An article in the recent Equus magazine entitled “The Deworming Revolution: A Change in Tactics” fascinated me as much for its implications to the horse world as for its similarity to the the challenge we face with the overuse of antibiotics in human medicine (for an intro to the MRSA dilemma see my post “Know when to hold ’em, know when to fold ’em“).
The author, Christine Barakat, notes:
For the last three decades, controlling internal parasites in horses has been a fairly simple proposition: administer a dewormer every eight weeks or so, alternating among products of different chemical classes at each treatment interval…And our horses are healthier than ever. In fact, reports of parasite-related problems have all but disappeared.

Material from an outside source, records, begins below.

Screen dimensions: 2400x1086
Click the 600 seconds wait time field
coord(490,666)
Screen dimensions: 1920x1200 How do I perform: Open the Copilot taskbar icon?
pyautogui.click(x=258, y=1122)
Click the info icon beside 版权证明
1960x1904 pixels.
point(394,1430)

But amid these signs of apparent success, trouble is brewing. Research has shown that indiscriminate overuse of anthelmintic drugs has allowed some parasites to develop resistance to certain chemicals, rendering some agents ineffective against specific species of worms. More worrisomely, scientists warn that all agents now in use could eventually lose their effectiveness if current deworming practices continue.
Veterinarians and researchers are working to create a new solution, one that transcends the limitations of the current one-size-fits-all, treat whether it’s needed or not approach. It’s not the first time we’ve seen this problem in animal husbandry. In the 1970s, lambs in New Zealand received a similar treatment up until the point that none of the anthelmintics worked. A dangerous and costly situation.
We need new protocols for dealing with parasites in horses and parasites and other bacterial infections in humans.
One emerging alternative, which continues to use the current medications on a different basis, advocates a more flexible, customized approach that takes into account fecal egg counts, the efficacy of the drug to be used and the climate (which has a bearing on the life cycle of the parasites). In other words, treat according to the actual needs of the horse and the climate.
While this new protocol requires more thought on the part of the veterinarian and caregivers as well as greater trust in a more targeted and typically less frequent intervention, it appears to be working.
Another step we could take to protect our horses now as well as the generations of horses to come is to strengthen the host. A stronger host is more resistant to infection. Louis Pasteur himself is reported to have said on his deathbed: “Bernard avait raison. Le germe n’est rien, c’est le terrain qui est tout!” (Bernard was right. The germ is nothing, the terrain is everything!)
In this case, fortifying the digestive system with probiotics appears to help reduce the incidence and severity of parasitic infections. The same appears to be true in humans. There is a growing body of evidence showing that a large percentage of disease starts in the gut. Resolve, or better yet, prevent gut issues and you are likely to greatly reduce the need for drug interventions later in the process.
Just because we’ve done something in a certain way for years doesn’t mean that we shouldn’t be open to new and better approaches, especially when the familiar approach is no longer working. A valuable lesson in any department of life!